**Material provided**
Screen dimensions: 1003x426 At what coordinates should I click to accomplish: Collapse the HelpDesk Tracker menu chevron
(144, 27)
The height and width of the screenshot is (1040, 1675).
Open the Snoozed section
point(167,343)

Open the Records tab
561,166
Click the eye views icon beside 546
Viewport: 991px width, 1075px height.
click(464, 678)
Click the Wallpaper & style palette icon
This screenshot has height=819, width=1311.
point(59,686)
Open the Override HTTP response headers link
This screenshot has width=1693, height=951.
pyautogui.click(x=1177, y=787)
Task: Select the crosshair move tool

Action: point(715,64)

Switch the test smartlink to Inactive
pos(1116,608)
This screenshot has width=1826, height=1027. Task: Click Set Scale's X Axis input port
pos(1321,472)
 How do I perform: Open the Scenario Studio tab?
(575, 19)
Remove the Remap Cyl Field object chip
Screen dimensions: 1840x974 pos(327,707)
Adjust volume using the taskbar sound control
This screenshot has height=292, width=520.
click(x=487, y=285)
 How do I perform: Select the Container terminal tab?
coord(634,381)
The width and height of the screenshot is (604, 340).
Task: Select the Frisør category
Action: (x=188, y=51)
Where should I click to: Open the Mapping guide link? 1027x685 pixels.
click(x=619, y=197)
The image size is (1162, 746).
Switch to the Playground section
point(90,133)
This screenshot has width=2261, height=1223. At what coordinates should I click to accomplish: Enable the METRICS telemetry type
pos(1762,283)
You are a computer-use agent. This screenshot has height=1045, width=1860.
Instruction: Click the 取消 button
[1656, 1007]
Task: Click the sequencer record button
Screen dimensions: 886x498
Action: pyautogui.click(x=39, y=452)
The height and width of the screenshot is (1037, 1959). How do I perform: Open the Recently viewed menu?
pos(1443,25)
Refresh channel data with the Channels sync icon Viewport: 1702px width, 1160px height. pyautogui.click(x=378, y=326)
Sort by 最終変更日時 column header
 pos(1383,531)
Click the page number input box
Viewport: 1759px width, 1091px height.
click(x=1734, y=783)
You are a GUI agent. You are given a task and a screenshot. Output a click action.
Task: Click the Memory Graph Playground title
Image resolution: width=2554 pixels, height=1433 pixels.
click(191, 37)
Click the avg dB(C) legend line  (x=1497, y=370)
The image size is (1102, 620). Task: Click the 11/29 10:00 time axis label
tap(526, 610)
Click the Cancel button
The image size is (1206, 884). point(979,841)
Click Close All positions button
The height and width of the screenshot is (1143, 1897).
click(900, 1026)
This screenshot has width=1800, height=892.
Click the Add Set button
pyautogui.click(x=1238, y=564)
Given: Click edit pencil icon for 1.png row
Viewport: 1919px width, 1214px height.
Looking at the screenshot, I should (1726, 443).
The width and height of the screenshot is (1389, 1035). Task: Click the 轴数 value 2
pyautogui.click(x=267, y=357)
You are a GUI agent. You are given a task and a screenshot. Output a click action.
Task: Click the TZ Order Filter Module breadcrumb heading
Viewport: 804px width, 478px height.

**Work item**
Down to the final line, the data above must be copied exactly.

**Solution for this problem**
Screen dimensions: 1003x426 At what coordinates should I click to accomplish: Collapse the HelpDesk Tracker menu chevron
(144, 27)
The height and width of the screenshot is (1040, 1675).
Open the Snoozed section
point(167,343)

Open the Records tab
561,166
Click the eye views icon beside 546
Viewport: 991px width, 1075px height.
click(464, 678)
Click the Wallpaper & style palette icon
This screenshot has height=819, width=1311.
point(59,686)
Open the Override HTTP response headers link
This screenshot has width=1693, height=951.
pyautogui.click(x=1177, y=787)
Task: Select the crosshair move tool

Action: point(715,64)

Switch the test smartlink to Inactive
pos(1116,608)
This screenshot has width=1826, height=1027. Task: Click Set Scale's X Axis input port
pos(1321,472)
 How do I perform: Open the Scenario Studio tab?
(575, 19)
Remove the Remap Cyl Field object chip
Screen dimensions: 1840x974 pos(327,707)
Adjust volume using the taskbar sound control
This screenshot has height=292, width=520.
click(x=487, y=285)
 How do I perform: Select the Container terminal tab?
coord(634,381)
The width and height of the screenshot is (604, 340).
Task: Select the Frisør category
Action: (x=188, y=51)
Where should I click to: Open the Mapping guide link? 1027x685 pixels.
click(x=619, y=197)
The image size is (1162, 746).
Switch to the Playground section
point(90,133)
This screenshot has width=2261, height=1223. At what coordinates should I click to accomplish: Enable the METRICS telemetry type
pos(1762,283)
You are a computer-use agent. This screenshot has height=1045, width=1860.
Instruction: Click the 取消 button
[1656, 1007]
Task: Click the sequencer record button
Screen dimensions: 886x498
Action: pyautogui.click(x=39, y=452)
The height and width of the screenshot is (1037, 1959). How do I perform: Open the Recently viewed menu?
pos(1443,25)
Refresh channel data with the Channels sync icon Viewport: 1702px width, 1160px height. pyautogui.click(x=378, y=326)
Sort by 最終変更日時 column header
 pos(1383,531)
Click the page number input box
Viewport: 1759px width, 1091px height.
click(x=1734, y=783)
You are a GUI agent. You are given a task and a screenshot. Output a click action.
Task: Click the Memory Graph Playground title
Image resolution: width=2554 pixels, height=1433 pixels.
click(191, 37)
Click the avg dB(C) legend line  (x=1497, y=370)
The image size is (1102, 620). Task: Click the 11/29 10:00 time axis label
tap(526, 610)
Click the Cancel button
The image size is (1206, 884). point(979,841)
Click Close All positions button
The height and width of the screenshot is (1143, 1897).
click(900, 1026)
This screenshot has width=1800, height=892.
Click the Add Set button
pyautogui.click(x=1238, y=564)
Given: Click edit pencil icon for 1.png row
Viewport: 1919px width, 1214px height.
Looking at the screenshot, I should (1726, 443).
The width and height of the screenshot is (1389, 1035). Task: Click the 轴数 value 2
pyautogui.click(x=267, y=357)
You are a GUI agent. You are given a task and a screenshot. Output a click action.
Task: Click the TZ Order Filter Module breadcrumb heading
Viewport: 804px width, 478px height.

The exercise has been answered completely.